Two-dimensional transitional metal dichalcogenides are ultrathin semiconductor that consists of a transition element and a chalcogen. They can be found in one atomic layer. TMDs have been examined for about a decade, but the 2D version Malko investigated has both optoelectronic and scalability advantages.
“The LAST procedure is incredibly pure. Pure molybdenum, tungsten, selenium, or sulfur are obtained and vaporized under strong laser light, according to Malko. The TMD layer is two-dimensional and less than one nanometer thick once the atoms are dispersed across a substrate.
Excitons are quasiparticles capable of transporting energy and remaining electrically neutral, so they can partly determine a material’s optical properties.
In order to maintain neutrality, a semiconductor captures photons and generates an electron that is positively charged and linked with a positive charge. This pair is the exciton. Malko observed that although there are Coulomb interactions between them, they are not entirely free from one another.
Malko, along with his team, was amazed to discover that excitons from LAST-produced TMDs could last up to 100x longer compared to other TMD materials.
He said that the 2D samples were optically different from anything he’d seen in 10 years of working with TMDs. “We began to examine it more closely and realized that it wasn’t a fluke. It’s repeatable and dependent on growth conditions.
Malko believes that these longer lives are due to indirect excitons which are optically inactive.
He explained that excitons can be used to slow feed optically active excitons.
Dr. Navendu Mondal is the lead study author. He was a former postdoctoral researcher at UT Dallas and is now a Marie Sklodowska–Curie Individual Fellow, Imperial College London. He believes that the indirect excitons are caused by the abnormal amount of strain between monolayer TMD material (and the substrate) on which it grows.
Mondal stated that strain-controlling in atomically thin monolayer TMDs is a useful tool to adjust their optoelectronic characteristics. Their electronic band structures are highly sensitive to structural changes. Band-gap modifications can cause various indirect dark excitons to form under enough strain. These excitons are optically inactive. This discovery reveals how dark hidden excitons influence excitons that are directly created by photons.
Malko stated that the strain created by 2D TMDs is similar to the strain that would be caused by pressing the material with micro- or nanosize pillars. However, this is not an option for thin layers.
He stated that this strain was crucial in creating the optically inactive indirect excitons. “If you remove the substrate, then the strain is freed and the wonderful optical response disappears.”
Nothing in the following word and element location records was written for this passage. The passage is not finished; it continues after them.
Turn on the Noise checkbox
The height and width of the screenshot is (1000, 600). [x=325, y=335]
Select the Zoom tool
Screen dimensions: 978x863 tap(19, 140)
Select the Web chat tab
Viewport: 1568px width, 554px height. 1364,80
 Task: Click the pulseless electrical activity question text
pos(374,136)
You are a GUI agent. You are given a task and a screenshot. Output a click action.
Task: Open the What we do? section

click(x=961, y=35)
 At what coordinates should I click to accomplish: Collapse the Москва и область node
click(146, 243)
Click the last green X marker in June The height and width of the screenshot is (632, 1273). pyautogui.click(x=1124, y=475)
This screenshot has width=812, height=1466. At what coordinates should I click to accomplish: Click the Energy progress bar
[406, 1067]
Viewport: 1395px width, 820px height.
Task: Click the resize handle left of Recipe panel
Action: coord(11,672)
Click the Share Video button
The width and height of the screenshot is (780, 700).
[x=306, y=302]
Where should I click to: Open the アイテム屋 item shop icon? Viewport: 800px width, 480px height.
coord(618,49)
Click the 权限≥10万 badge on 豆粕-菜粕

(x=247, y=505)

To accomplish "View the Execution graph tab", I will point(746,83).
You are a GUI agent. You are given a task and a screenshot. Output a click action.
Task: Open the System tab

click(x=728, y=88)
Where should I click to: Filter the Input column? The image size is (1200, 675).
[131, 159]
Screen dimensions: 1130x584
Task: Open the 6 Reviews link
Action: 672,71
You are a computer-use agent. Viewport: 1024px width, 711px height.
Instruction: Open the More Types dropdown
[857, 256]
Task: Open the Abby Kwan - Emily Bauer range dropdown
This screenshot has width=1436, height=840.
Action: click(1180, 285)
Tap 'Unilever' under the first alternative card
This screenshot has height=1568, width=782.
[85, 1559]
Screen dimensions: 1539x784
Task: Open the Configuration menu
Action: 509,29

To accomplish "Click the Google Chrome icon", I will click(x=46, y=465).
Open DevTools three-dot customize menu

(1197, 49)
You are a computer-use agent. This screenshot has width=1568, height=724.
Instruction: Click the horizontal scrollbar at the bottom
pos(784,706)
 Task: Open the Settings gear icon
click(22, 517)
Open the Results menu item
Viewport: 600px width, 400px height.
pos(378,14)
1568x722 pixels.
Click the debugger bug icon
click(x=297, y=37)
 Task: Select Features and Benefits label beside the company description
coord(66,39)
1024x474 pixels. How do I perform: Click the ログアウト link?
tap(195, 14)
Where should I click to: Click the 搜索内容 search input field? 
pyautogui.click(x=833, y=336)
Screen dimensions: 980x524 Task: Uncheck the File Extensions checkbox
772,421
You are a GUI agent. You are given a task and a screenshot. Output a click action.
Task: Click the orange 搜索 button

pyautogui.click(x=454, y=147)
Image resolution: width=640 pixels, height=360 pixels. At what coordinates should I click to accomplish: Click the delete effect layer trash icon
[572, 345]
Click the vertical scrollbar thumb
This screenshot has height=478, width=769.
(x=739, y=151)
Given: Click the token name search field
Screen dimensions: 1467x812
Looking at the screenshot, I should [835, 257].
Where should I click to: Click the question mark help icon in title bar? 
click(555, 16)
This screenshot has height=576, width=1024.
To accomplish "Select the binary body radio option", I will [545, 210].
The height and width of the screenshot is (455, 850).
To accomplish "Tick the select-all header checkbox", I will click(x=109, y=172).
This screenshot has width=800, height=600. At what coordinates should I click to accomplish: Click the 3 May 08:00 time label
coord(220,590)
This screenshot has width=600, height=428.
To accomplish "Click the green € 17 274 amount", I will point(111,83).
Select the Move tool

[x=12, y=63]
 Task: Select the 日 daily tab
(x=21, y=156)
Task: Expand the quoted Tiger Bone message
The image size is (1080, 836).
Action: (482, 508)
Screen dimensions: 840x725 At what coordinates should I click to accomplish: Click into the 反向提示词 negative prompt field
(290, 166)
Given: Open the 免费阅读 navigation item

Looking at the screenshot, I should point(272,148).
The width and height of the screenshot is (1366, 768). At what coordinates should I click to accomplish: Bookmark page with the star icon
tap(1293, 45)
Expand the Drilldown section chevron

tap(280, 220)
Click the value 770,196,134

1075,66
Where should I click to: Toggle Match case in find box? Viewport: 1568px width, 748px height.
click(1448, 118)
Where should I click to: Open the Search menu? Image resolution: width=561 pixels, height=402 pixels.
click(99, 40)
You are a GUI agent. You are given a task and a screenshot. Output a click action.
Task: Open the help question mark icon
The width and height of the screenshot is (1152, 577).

Malko stated that indirect excitons can both be electronically controlled and converted to photons. This opens up the possibility of developing new optoelectronic products.
He said that the increased lifespan could have many interesting applications. An exciton with a life span of fewer than 100 picoseconds is not worth the effort. This material allows us to create a reservoir that can hold inactive excitons for much longer periods of time, a few nanoseconds rather than hundreds of picoseconds. This material can be used to do many things.
Malko stated that the research results are a strong proof of concept for future quantum-scale devices.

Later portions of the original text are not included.